O produto obtido a partir do pequi já rendeu mais de 10 artigos científicos sobre o assunto.A pesquisa serviu também para destacar a importância da preservação do cerrado, bioma que está tão ameaçado quanto a Amazônia. Grisolia criou um modelo de exploração sustentável, com geração de mão-de-obra e renda para as comunidades rurais da região. “Meu trabalho ostra que o cerrado preservado é economicamente importante Para quem acha que pesquisa só é importante quando se consegue um ganho econômico, fizemos isso. Mas para outros, manter a biodiversidade é uma questão de respeito às outras formas de vida".
PRESERVAÇÃO DO BIOMA
A escolha do cerrado como principal tema de discussões da 63ª Reunião Anual da SBPC deverá suscitar uma série propostas para a preservação do bioma, que está seriamente ameaçado pelos desmatamentos. Esta é a perspectativa de ambientalistas, técnicos e pesquisadores que vão participar do encontro. A direção da SBPC ressalta que escolha do cerrado como tema do seu principal encontro anual não foi por acaso. O bioma está presente em mais de dois milhões de quilômetros quadrados (24%) do território nacional. É encontrado no Planalto Central, nas regiões centro-oeste, nordeste, norte e sudeste, ocupando mais de 40% do território mineiro.

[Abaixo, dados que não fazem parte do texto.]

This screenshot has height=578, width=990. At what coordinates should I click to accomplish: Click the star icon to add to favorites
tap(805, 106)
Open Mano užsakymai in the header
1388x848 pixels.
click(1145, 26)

Trata-se da segunda maior formação vegetal brasileira (a primeira é a Amazônia) e a savana tropical mais rica do mundo em diversidade de espécies. É ainda o berço de nascentes de importantes rios como Tocantins-Araguaia, Paraná, São Francisco, sendo considerado área de recarga nacional. Além disso, o cerrado concentra um terço da biodiversidade nacional e 5% da flora e da fauna mundiais conhecidas. No entanto devido à alta pressão antrópica, registra-se grandes perdas da biodiversidade, com preocupantes índices de extinção de espécies animais e vegetais.
“Acredito durante a reunião da SBPC, deverá surgir um conjunto de denúncias concretas sobre o mau uso da terra, ocupação desordenada e os impactos dessa ocupação no cerrado no futuro, acabando com a águ que vem do subsolo e matando os rios. Será feito um alerta ao país sobre a destruição do cerrado”, afirma o professor e pesquisador Elimar Pinheiro, do Centro de Desenvolvimento Sustentável, da Universidade de Brasília (UnB).
REUNIÃO DA SPBC
A Reunião Anual da Sociedade Brasileira para o Progresso da Ciência é um dos maiores eventos científicos do País. É realizada desde 1948, com a participação de autoridades, gestores do sistema nacional de ciência e tecnologia e representantes de sociedades científicas. O encontro serve para medir e difundir os avanços da ciência nas diversas áreas do conhecimento, sendo também um fórum de debate de políticas das públicas para a ciência e tecnologia.
FRUTO SÍMBOLO DO CERRADO
O pequizeiro é verificado ao longo de todo bioma cerrado. Como outras espécies do bioma, é uma árvore frondosa e tortuosa. Com grande poder de resistência ao clima de poucas chuvas, ela floresce entre os meses de agosto a novembro. A safra vai de novembro a fevereiro. Nesse período, o pequi proporciona uma verdadeira fartura nos municípios do Norte de Minas como Montes Claros, Mirabela, Coração de Jesus, Lontra, Brasília de Minas e Japonvar. Nesses lugares, famílias inteiras – homens, mulheres e crianças – se dedicam à cata do fruto símbolo do cerrado no mato.